TO DO » Quote every one of the records below verbatim, line for line.

Element lookup records:
***

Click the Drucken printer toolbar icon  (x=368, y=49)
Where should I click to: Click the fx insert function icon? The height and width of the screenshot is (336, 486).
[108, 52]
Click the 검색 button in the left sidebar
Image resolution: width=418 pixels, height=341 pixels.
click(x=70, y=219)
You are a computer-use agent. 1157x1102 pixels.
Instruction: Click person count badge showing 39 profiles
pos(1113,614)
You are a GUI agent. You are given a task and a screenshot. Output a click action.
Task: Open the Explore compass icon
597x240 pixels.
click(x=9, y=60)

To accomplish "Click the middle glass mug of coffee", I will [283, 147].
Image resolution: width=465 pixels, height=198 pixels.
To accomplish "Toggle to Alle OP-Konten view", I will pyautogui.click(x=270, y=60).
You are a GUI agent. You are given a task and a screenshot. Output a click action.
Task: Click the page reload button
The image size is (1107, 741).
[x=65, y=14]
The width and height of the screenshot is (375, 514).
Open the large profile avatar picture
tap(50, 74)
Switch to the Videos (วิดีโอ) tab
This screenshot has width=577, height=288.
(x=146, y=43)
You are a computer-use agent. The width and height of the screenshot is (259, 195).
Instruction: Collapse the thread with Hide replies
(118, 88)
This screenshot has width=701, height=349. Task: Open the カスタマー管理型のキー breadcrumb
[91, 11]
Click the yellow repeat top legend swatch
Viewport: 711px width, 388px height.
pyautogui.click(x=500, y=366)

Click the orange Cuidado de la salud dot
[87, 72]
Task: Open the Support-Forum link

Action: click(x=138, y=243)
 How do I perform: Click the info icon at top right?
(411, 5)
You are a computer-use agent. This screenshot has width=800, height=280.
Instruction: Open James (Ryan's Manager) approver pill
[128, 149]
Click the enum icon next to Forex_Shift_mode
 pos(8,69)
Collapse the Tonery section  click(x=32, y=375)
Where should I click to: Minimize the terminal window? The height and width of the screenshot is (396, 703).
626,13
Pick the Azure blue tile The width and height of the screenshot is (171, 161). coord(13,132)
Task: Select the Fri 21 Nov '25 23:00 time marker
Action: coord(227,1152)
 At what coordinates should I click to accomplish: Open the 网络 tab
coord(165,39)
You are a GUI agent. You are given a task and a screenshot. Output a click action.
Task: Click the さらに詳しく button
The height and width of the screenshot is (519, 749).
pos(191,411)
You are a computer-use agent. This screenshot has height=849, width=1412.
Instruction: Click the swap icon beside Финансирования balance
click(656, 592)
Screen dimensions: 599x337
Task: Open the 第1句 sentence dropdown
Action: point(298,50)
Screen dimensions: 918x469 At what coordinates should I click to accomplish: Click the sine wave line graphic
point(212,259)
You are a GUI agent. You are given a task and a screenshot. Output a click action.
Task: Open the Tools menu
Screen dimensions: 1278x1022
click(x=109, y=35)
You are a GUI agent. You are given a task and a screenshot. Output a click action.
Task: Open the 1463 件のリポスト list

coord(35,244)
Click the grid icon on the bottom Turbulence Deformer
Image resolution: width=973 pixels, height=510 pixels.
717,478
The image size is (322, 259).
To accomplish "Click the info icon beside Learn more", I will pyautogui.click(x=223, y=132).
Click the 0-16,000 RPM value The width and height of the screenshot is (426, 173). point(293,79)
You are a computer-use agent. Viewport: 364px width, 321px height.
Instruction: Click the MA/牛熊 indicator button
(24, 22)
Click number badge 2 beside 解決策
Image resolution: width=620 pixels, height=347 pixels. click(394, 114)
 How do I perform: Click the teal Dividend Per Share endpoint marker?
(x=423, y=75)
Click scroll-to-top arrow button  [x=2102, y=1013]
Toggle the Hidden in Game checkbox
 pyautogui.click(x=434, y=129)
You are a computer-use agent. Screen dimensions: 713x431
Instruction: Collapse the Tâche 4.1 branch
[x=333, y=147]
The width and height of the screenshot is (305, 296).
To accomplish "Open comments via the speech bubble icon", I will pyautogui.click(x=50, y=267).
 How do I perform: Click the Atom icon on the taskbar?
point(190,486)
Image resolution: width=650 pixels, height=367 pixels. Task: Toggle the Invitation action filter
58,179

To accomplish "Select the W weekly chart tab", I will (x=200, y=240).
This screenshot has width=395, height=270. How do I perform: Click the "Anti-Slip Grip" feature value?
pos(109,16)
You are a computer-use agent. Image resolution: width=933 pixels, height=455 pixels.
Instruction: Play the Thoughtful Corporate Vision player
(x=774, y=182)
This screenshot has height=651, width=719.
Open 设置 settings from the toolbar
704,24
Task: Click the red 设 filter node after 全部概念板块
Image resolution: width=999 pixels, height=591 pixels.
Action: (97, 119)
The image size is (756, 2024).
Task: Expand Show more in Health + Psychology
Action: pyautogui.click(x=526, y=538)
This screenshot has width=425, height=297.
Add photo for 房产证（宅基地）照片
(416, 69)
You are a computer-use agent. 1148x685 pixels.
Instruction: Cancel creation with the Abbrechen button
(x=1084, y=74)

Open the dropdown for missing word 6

***

TASK RESPONSE »
Click the Drucken printer toolbar icon  (x=368, y=49)
Where should I click to: Click the fx insert function icon? The height and width of the screenshot is (336, 486).
[108, 52]
Click the 검색 button in the left sidebar
Image resolution: width=418 pixels, height=341 pixels.
click(x=70, y=219)
You are a computer-use agent. 1157x1102 pixels.
Instruction: Click person count badge showing 39 profiles
pos(1113,614)
You are a GUI agent. You are given a task and a screenshot. Output a click action.
Task: Open the Explore compass icon
597x240 pixels.
click(x=9, y=60)

To accomplish "Click the middle glass mug of coffee", I will [283, 147].
Image resolution: width=465 pixels, height=198 pixels.
To accomplish "Toggle to Alle OP-Konten view", I will pyautogui.click(x=270, y=60).
You are a GUI agent. You are given a task and a screenshot. Output a click action.
Task: Click the page reload button
The image size is (1107, 741).
[x=65, y=14]
The width and height of the screenshot is (375, 514).
Open the large profile avatar picture
tap(50, 74)
Switch to the Videos (วิดีโอ) tab
This screenshot has width=577, height=288.
(x=146, y=43)
You are a computer-use agent. The width and height of the screenshot is (259, 195).
Instruction: Collapse the thread with Hide replies
(118, 88)
This screenshot has width=701, height=349. Task: Open the カスタマー管理型のキー breadcrumb
[91, 11]
Click the yellow repeat top legend swatch
Viewport: 711px width, 388px height.
pyautogui.click(x=500, y=366)

Click the orange Cuidado de la salud dot
[87, 72]
Task: Open the Support-Forum link

Action: click(x=138, y=243)
 How do I perform: Click the info icon at top right?
(411, 5)
You are a computer-use agent. This screenshot has width=800, height=280.
Instruction: Open James (Ryan's Manager) approver pill
[128, 149]
Click the enum icon next to Forex_Shift_mode
 pos(8,69)
Collapse the Tonery section  click(x=32, y=375)
Where should I click to: Minimize the terminal window? The height and width of the screenshot is (396, 703).
626,13
Pick the Azure blue tile The width and height of the screenshot is (171, 161). coord(13,132)
Task: Select the Fri 21 Nov '25 23:00 time marker
Action: coord(227,1152)
 At what coordinates should I click to accomplish: Open the 网络 tab
coord(165,39)
You are a GUI agent. You are given a task and a screenshot. Output a click action.
Task: Click the さらに詳しく button
The height and width of the screenshot is (519, 749).
pos(191,411)
You are a computer-use agent. This screenshot has height=849, width=1412.
Instruction: Click the swap icon beside Финансирования balance
click(656, 592)
Screen dimensions: 599x337
Task: Open the 第1句 sentence dropdown
Action: point(298,50)
Screen dimensions: 918x469 At what coordinates should I click to accomplish: Click the sine wave line graphic
point(212,259)
You are a GUI agent. You are given a task and a screenshot. Output a click action.
Task: Open the Tools menu
Screen dimensions: 1278x1022
click(x=109, y=35)
You are a GUI agent. You are given a task and a screenshot. Output a click action.
Task: Open the 1463 件のリポスト list

coord(35,244)
Click the grid icon on the bottom Turbulence Deformer
Image resolution: width=973 pixels, height=510 pixels.
717,478
The image size is (322, 259).
To accomplish "Click the info icon beside Learn more", I will pyautogui.click(x=223, y=132).
Click the 0-16,000 RPM value The width and height of the screenshot is (426, 173). point(293,79)
You are a computer-use agent. Viewport: 364px width, 321px height.
Instruction: Click the MA/牛熊 indicator button
(24, 22)
Click number badge 2 beside 解決策
Image resolution: width=620 pixels, height=347 pixels. click(394, 114)
 How do I perform: Click the teal Dividend Per Share endpoint marker?
(x=423, y=75)
Click scroll-to-top arrow button  [x=2102, y=1013]
Toggle the Hidden in Game checkbox
 pyautogui.click(x=434, y=129)
You are a computer-use agent. Screen dimensions: 713x431
Instruction: Collapse the Tâche 4.1 branch
[x=333, y=147]
The width and height of the screenshot is (305, 296).
To accomplish "Open comments via the speech bubble icon", I will pyautogui.click(x=50, y=267).
 How do I perform: Click the Atom icon on the taskbar?
point(190,486)
Image resolution: width=650 pixels, height=367 pixels. Task: Toggle the Invitation action filter
58,179

To accomplish "Select the W weekly chart tab", I will (x=200, y=240).
This screenshot has width=395, height=270. How do I perform: Click the "Anti-Slip Grip" feature value?
pos(109,16)
You are a computer-use agent. Image resolution: width=933 pixels, height=455 pixels.
Instruction: Play the Thoughtful Corporate Vision player
(x=774, y=182)
This screenshot has height=651, width=719.
Open 设置 settings from the toolbar
704,24
Task: Click the red 设 filter node after 全部概念板块
Image resolution: width=999 pixels, height=591 pixels.
Action: (97, 119)
The image size is (756, 2024).
Task: Expand Show more in Health + Psychology
Action: pyautogui.click(x=526, y=538)
This screenshot has width=425, height=297.
Add photo for 房产证（宅基地）照片
(416, 69)
You are a computer-use agent. 1148x685 pixels.
Instruction: Cancel creation with the Abbrechen button
(x=1084, y=74)

Open the dropdown for missing word 6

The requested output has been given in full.